RavenDB 5.0 Features: Smart document compression
Documents in RavenDB can be of arbitrary size. Technically, they are limited to 2 GB in size, but if you get anywhere near that, you have other issues. The worst case I have seen is a 700+ MB file, but RavenDB will issue warnings if you have documents that exceed the 5 MB range. This is mostly because the cost of sending those MB range documents back and forth. RavenDB itself is doing quite fine with those documents. However, most documents tend to be much smaller. The typical data size of documents is in the order of few to low dozens of KBs.
Since RavenDB 2.5, we had a document compression feature, which allowed you to trade CPU cycles for disk space. That was used quite successfully in a number of client projects. The way it worked was simple, all you need to do is to enable compression, and the documents would be compressed on the fly for you. That approached worked, and could see some interesting space savings, but it didn’t make the cut when we rebuilt RavenDB in 4.0.
Why is that?
There are a number of reasons for that. To start with, document compression in previous versions of RavenDB were applied on the individual document level. What this meant is that we would be able to compress away redundancies only inside a single document. There is still quite a lot that you can compress using this method, but it isn’t as efficient as compressing multiple documents all at once, in which case we can benefit from the cross document redundancies.
For example, the JSON data for all the documents that were created today have: “2020-04-13T”, when we compress many of them together, we can take advantage of this. When they are compressed independently, there is far fewer redundancies.
The other problem was that RavenDB 4.x was designed with performance in mind. Having to decompress the document data meant that we would have to do some additional processing on the documents as they came from disk. That was considered expensive and against our policy of zero copies. Given that the compression rate we saw wasn’t that attractive, we left that feature on the editing room floor.
What we did instead was address a far more common scenario for document compression, the compressing of values. In RavenDB, a large string value is going to be automatically (and transparently) compressed for you. But large, I’m talking larger than 127 characters.
In the last couple of years, we have run into numerous cases where people are storing stupendous amount of data inside of RavenDB. And we started to get complaints about two distinct (but related) issues:
- RavenDB not having a schema meant that we repeat the JSON structure on each document.

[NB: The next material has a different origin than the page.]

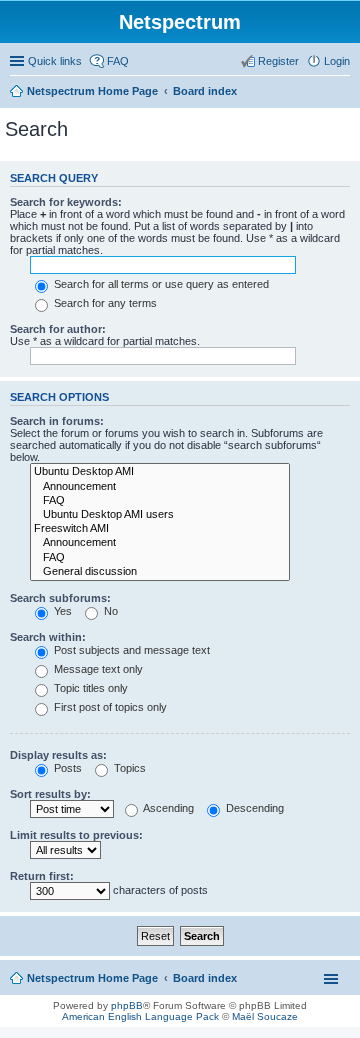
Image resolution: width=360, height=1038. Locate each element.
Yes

- They have very large number of documents that are very rarely touched (live archive) and were seeing storage issues at that scale.
When we set out to build document compression, we had a simple goal. We need to be efficient, there is some tradeoff of computation power to disk utilization, but it needs to be reasonable. We also need to be sure that our work pay off in terms of the space savings we got. That effectively ruled out the option of compressing documents independently. We needed a way to do that across documents.
I actually took a deep dive into compression almost 6 years ago and learned a lot about how compression algorithm work, what is possible and how it can be made to work with different scenarios. I’m not an expert, I want to emphasis that, and some of the things that are going on in the compression world are flat out opaque to me. But I learned enough to figure out how the parts come together.
Data compression is not something new. Other database offer value compression similar to RavenDB’s large string compression.This is usually done on a per value method. MySQL has support for compressed tables, where each page is compressed using zlib. This allows to compress data that is shared between rows, but that only covers the values in a particular (1 KB – 8 KB page). We actually have this feature, compression of pages inside RavenDB. This is used to store map/reduce values and can really help, because many map/reduce results are inherently very similar to one another. They are also likely to change independently and we rely on the B+Tree structure of the data to process the map/reduce indexes.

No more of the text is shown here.